Mitochondrial DNA damage and impaired base excision repair during epileptogenesis

Abstract

Oxidative stress and mitochondrial dysfunction are acute consequences of status epilepticus (SE). However, the role of mitochondrial oxidative stress and genomic instability during epileptogenesis remains unknown. Using the kainate animal model of temporal lobe epilepsy, we investigated oxidative mitochondrial DNA (mtDNA) damage and changes in the mitochondrial base excision repair pathway (mtBER) in the rat hippocampus for a period of 3 months after SE. Acute seizure activity caused a time-dependent increase in mitochondrial, but not nuclear 8-hydroxy-2-deoxyguanosine (8-OHdG/2dG) levels and a greater frequency of mtDNA lesions.
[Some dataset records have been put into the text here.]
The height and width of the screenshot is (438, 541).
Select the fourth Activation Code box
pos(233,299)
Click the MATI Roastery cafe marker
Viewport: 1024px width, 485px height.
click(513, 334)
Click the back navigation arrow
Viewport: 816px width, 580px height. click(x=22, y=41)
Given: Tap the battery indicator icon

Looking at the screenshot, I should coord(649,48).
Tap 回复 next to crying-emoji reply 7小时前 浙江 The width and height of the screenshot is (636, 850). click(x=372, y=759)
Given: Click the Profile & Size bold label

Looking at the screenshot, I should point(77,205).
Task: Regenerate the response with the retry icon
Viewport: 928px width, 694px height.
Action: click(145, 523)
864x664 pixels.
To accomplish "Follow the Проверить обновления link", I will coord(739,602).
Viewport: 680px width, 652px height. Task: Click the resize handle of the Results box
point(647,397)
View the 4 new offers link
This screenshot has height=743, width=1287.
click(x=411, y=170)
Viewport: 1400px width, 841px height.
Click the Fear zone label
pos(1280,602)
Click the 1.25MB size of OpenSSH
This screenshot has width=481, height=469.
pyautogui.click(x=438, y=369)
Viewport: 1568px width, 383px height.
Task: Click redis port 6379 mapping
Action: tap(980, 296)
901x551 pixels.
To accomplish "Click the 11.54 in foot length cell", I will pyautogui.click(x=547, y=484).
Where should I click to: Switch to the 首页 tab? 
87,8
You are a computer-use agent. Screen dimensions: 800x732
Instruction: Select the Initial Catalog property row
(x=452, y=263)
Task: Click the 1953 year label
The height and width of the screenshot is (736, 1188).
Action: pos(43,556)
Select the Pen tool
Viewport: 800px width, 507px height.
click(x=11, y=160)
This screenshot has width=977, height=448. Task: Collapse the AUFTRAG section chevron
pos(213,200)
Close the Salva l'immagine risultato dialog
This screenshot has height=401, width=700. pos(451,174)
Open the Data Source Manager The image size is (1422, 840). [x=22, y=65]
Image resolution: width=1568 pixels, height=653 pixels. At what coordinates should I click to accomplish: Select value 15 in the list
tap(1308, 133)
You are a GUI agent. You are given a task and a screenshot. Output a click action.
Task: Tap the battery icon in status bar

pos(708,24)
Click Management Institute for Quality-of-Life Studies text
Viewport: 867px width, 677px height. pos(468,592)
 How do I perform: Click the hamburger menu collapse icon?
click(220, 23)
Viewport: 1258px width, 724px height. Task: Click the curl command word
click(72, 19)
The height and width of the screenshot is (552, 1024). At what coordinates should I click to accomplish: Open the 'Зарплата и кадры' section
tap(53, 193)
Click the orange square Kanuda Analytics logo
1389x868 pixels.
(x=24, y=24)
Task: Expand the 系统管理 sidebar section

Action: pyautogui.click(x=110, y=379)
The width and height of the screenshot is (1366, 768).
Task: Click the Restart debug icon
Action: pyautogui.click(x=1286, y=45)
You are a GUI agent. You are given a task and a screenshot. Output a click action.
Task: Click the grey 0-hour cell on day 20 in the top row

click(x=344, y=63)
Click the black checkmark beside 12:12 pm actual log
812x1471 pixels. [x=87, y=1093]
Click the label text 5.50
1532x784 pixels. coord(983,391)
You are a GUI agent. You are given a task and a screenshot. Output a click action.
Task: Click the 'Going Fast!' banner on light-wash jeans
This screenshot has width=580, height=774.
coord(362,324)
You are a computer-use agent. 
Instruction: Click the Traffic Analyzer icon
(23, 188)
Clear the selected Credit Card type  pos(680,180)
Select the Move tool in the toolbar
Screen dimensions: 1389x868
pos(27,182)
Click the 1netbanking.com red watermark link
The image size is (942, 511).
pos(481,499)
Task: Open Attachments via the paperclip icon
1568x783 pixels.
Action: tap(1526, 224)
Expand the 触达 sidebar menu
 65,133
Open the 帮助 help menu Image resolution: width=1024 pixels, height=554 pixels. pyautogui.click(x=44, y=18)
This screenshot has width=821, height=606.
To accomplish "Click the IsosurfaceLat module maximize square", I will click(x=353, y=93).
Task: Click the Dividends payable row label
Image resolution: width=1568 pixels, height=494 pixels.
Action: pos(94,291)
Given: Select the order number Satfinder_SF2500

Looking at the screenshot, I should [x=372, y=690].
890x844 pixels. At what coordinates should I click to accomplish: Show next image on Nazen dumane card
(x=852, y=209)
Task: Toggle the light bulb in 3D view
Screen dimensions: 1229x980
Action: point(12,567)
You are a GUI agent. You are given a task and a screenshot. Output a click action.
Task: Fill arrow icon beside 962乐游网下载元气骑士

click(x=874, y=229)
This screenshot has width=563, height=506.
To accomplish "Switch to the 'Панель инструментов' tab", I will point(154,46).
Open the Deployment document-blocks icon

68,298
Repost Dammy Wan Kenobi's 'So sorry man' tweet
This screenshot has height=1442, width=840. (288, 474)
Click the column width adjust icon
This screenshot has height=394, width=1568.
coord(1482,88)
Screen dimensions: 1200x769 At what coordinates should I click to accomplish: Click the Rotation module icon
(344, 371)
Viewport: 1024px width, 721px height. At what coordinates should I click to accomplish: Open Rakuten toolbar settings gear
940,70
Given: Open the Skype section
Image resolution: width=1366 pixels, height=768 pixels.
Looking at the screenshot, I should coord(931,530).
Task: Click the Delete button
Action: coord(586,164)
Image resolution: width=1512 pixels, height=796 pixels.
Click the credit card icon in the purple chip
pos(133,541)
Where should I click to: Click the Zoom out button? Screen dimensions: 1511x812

This was accompanied by increased mitochondrial H 2O 2 production and a transient decrease in mtDNA repair capacity. The mtBER proteins 8-oxoguanine glycosylase (Ogg1) and DNA polymerase gamma (Pol γ) demonstrated elevated expression at mRNA and protein levels shortly after SE and this was followed by a gradual improvement in mtDNA repair capacity. Recurrent seizures associated with the chronic phase of epilepsy coincided with the accumulation of mtDNA damage, increased mitochondrial H 2O 2 levels, decreased expression of Ogg1 and Pol γ and impaired mtDNA repair capacity. Together, increased oxidative mtDNA damage, mitochondrial H 2O 2 production and alterations in the mtBER pathway provide evidence for mitochondrial oxidative stress in epilepsy and suggest that mitochondrial injury may contribute to epileptogenesis.